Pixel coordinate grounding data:
-=-=-=-=-
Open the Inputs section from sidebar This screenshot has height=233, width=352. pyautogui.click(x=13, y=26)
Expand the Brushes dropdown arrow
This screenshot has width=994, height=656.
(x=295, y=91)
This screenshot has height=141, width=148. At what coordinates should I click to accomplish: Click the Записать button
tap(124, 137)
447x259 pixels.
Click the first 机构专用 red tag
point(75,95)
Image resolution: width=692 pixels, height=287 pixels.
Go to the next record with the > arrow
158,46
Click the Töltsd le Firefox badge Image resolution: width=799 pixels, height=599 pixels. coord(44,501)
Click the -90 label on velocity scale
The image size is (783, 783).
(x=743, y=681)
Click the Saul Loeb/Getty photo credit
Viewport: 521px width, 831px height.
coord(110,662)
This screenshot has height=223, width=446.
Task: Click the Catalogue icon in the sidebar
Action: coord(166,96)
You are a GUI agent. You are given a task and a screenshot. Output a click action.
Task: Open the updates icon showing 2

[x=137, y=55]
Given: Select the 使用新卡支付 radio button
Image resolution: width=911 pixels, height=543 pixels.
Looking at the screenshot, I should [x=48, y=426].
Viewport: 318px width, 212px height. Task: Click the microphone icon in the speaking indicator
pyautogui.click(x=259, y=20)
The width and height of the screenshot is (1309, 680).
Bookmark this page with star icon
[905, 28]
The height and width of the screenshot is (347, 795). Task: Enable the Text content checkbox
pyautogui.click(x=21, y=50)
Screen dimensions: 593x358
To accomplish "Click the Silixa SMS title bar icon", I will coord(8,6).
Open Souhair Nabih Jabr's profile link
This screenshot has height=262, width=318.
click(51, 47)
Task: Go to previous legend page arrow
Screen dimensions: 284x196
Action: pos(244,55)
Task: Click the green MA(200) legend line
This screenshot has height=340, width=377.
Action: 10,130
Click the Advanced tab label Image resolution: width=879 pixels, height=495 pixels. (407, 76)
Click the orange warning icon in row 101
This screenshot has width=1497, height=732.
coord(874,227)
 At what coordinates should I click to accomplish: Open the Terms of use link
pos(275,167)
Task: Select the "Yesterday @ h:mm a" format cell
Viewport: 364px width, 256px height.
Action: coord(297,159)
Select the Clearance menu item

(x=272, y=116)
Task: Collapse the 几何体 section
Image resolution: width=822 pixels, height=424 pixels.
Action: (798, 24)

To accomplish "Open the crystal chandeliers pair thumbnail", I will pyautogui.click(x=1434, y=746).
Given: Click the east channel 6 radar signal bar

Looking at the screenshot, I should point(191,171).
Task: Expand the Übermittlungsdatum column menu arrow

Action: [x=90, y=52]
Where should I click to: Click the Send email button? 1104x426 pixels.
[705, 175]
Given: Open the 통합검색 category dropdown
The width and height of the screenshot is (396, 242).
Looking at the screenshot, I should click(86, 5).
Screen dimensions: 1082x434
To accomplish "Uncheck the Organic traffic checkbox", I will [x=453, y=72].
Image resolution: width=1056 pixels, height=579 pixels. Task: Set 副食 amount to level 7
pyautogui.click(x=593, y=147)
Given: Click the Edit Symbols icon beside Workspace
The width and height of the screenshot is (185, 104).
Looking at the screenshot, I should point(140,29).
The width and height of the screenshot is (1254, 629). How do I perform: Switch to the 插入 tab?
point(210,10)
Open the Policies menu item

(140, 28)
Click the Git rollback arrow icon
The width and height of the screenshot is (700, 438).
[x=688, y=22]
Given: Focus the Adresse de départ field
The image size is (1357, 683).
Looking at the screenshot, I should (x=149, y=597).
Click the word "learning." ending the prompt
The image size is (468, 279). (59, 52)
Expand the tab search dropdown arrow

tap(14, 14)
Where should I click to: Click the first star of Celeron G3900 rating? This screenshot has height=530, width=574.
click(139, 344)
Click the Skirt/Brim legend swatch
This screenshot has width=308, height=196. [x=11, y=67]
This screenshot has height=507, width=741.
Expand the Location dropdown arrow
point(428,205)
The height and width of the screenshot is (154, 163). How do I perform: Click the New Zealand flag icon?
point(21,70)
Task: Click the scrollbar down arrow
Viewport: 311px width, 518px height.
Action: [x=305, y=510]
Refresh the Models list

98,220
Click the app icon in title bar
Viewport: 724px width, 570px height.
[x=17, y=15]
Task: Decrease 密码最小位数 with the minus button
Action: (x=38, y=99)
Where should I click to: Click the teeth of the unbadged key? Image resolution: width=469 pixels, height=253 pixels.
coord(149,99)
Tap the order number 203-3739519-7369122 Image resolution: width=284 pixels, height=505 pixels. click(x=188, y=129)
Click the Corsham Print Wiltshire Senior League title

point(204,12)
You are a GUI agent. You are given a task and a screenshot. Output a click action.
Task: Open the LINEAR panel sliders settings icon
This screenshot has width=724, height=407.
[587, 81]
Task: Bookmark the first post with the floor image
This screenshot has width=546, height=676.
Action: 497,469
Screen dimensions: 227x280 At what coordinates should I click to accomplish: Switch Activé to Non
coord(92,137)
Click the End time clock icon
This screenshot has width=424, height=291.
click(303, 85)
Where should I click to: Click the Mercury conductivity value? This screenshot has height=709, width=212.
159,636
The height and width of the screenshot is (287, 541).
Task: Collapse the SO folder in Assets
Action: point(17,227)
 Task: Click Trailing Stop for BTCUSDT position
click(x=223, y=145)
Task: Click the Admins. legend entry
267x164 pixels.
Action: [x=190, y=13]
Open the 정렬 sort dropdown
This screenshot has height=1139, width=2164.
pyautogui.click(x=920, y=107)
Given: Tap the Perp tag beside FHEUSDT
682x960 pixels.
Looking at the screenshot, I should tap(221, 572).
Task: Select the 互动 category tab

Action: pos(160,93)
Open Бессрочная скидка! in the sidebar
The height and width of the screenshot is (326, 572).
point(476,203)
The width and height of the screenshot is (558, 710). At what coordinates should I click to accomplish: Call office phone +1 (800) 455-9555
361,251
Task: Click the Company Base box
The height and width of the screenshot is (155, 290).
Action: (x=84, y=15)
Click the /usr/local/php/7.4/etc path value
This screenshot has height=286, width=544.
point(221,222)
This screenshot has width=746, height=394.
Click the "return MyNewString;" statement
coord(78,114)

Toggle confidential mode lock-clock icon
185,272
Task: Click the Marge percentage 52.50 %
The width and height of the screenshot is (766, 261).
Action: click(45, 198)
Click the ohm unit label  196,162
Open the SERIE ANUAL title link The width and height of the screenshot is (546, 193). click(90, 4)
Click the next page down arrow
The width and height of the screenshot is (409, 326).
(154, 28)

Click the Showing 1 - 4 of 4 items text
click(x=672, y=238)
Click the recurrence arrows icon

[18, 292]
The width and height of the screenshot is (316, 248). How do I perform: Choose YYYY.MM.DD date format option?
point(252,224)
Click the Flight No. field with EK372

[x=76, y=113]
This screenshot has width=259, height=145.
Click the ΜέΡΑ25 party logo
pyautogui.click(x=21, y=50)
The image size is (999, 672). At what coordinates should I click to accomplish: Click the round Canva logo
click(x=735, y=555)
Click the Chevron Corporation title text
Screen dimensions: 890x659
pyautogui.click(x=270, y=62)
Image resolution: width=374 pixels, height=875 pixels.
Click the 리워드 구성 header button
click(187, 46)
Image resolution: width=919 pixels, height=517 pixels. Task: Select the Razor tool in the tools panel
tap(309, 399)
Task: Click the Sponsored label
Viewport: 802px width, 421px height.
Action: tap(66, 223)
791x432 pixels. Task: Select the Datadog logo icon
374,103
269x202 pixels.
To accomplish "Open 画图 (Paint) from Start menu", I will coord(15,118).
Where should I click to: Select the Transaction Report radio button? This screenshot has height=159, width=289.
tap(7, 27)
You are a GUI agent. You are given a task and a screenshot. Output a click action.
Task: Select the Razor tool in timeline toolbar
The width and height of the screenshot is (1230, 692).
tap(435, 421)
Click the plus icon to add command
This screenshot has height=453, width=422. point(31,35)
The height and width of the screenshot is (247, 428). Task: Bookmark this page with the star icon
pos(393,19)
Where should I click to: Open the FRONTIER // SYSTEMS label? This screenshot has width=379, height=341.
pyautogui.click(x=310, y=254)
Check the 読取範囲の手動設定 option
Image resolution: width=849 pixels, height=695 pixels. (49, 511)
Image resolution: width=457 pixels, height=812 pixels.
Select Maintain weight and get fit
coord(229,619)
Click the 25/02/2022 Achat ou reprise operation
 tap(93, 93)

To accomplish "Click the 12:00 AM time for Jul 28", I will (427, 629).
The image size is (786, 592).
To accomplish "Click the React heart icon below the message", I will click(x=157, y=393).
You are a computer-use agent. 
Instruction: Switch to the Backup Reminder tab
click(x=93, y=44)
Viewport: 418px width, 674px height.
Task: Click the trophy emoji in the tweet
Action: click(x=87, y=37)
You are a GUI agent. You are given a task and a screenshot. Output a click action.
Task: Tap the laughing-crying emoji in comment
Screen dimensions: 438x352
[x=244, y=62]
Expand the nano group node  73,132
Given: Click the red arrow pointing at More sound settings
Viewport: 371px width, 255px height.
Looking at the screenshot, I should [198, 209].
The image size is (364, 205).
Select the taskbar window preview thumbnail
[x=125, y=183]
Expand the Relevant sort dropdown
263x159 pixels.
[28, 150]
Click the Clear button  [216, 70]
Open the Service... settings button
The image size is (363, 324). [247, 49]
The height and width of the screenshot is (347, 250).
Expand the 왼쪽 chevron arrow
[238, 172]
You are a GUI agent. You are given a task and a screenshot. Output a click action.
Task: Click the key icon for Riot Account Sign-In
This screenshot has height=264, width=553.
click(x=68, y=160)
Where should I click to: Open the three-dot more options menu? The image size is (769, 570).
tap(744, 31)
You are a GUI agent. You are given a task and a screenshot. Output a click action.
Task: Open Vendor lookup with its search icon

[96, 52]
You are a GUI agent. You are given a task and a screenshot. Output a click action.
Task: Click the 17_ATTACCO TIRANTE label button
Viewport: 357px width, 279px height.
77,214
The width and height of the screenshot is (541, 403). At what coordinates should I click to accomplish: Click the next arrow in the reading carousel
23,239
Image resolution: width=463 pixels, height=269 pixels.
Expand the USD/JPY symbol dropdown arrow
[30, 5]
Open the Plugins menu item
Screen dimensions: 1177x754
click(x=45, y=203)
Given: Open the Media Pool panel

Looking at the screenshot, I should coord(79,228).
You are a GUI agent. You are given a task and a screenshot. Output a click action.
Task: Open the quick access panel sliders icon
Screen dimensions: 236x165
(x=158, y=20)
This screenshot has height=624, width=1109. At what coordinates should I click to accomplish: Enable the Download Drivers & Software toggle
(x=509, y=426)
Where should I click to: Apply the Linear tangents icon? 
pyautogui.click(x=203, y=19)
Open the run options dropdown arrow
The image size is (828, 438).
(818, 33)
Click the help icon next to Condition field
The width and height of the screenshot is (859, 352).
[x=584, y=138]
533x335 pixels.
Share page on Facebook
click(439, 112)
-=-=-=-=-
Task description: Please go over the data above and copy each line with "sliders" in it.

Solution for this task:
Task: Open the LINEAR panel sliders settings icon
Task: Open the quick access panel sliders icon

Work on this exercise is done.